> PROBLEM DESCRIPTION: Write out all the items again, changing each "GUI agent" to "desktop assistant" and leaving everything else as is.

Dataset excerpt
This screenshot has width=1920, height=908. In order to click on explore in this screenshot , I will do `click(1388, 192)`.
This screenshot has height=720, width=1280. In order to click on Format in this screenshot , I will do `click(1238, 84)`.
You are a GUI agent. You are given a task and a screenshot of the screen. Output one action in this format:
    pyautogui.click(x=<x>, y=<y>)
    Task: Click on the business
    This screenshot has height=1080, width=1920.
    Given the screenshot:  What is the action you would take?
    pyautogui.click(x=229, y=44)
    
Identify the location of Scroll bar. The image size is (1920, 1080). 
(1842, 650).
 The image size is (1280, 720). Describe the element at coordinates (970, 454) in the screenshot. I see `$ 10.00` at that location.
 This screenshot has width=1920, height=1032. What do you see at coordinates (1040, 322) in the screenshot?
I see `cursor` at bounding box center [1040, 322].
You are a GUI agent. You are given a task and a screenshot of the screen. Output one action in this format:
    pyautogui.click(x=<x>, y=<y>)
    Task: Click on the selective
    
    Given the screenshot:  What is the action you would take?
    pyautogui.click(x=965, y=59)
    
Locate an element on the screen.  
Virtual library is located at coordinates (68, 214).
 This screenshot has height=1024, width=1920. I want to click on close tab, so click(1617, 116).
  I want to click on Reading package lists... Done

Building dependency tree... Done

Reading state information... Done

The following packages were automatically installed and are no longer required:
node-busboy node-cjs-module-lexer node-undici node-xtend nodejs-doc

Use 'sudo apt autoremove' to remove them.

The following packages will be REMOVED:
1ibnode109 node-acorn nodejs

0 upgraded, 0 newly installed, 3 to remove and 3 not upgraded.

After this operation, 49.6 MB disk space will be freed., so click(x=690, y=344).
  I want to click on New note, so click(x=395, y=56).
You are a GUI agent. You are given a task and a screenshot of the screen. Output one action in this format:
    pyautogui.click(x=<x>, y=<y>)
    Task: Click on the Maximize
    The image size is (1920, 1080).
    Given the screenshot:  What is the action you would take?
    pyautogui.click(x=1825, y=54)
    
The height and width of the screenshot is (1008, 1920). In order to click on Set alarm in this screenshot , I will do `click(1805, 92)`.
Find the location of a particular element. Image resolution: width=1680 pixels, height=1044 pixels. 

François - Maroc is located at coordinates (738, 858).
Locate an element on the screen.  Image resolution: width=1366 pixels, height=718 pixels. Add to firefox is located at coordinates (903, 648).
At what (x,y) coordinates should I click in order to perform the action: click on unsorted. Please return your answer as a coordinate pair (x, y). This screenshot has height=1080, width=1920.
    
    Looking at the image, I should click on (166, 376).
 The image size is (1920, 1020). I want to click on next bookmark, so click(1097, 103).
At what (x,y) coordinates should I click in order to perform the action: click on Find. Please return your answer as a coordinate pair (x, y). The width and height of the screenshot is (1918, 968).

> TASK SOLUTION:
This screenshot has width=1920, height=908. In order to click on explore in this screenshot , I will do `click(1388, 192)`.
This screenshot has height=720, width=1280. In order to click on Format in this screenshot , I will do `click(1238, 84)`.
You are a desktop assistant. You are given a task and a screenshot of the screen. Output one action in this format:
    pyautogui.click(x=<x>, y=<y>)
    Task: Click on the business
    This screenshot has height=1080, width=1920.
    Given the screenshot:  What is the action you would take?
    pyautogui.click(x=229, y=44)
    
Identify the location of Scroll bar. The image size is (1920, 1080). 
(1842, 650).
 The image size is (1280, 720). Describe the element at coordinates (970, 454) in the screenshot. I see `$ 10.00` at that location.
 This screenshot has width=1920, height=1032. What do you see at coordinates (1040, 322) in the screenshot?
I see `cursor` at bounding box center [1040, 322].
You are a desktop assistant. You are given a task and a screenshot of the screen. Output one action in this format:
    pyautogui.click(x=<x>, y=<y>)
    Task: Click on the selective
    
    Given the screenshot:  What is the action you would take?
    pyautogui.click(x=965, y=59)
    
Locate an element on the screen.  
Virtual library is located at coordinates (68, 214).
 This screenshot has height=1024, width=1920. I want to click on close tab, so click(1617, 116).
  I want to click on Reading package lists... Done

Building dependency tree... Done

Reading state information... Done

The following packages were automatically installed and are no longer required:
node-busboy node-cjs-module-lexer node-undici node-xtend nodejs-doc

Use 'sudo apt autoremove' to remove them.

The following packages will be REMOVED:
1ibnode109 node-acorn nodejs

0 upgraded, 0 newly installed, 3 to remove and 3 not upgraded.

After this operation, 49.6 MB disk space will be freed., so click(x=690, y=344).
  I want to click on New note, so click(x=395, y=56).
You are a desktop assistant. You are given a task and a screenshot of the screen. Output one action in this format:
    pyautogui.click(x=<x>, y=<y>)
    Task: Click on the Maximize
    The image size is (1920, 1080).
    Given the screenshot:  What is the action you would take?
    pyautogui.click(x=1825, y=54)
    
The height and width of the screenshot is (1008, 1920). In order to click on Set alarm in this screenshot , I will do `click(1805, 92)`.
Find the location of a particular element. Image resolution: width=1680 pixels, height=1044 pixels. 

François - Maroc is located at coordinates (738, 858).
Locate an element on the screen.  Image resolution: width=1366 pixels, height=718 pixels. Add to firefox is located at coordinates (903, 648).
At what (x,y) coordinates should I click in order to perform the action: click on unsorted. Please return your answer as a coordinate pair (x, y). This screenshot has height=1080, width=1920.
    
    Looking at the image, I should click on (166, 376).
 The image size is (1920, 1020). I want to click on next bookmark, so click(1097, 103).
At what (x,y) coordinates should I click in order to perform the action: click on Find. Please return your answer as a coordinate pair (x, y). The width and height of the screenshot is (1918, 968).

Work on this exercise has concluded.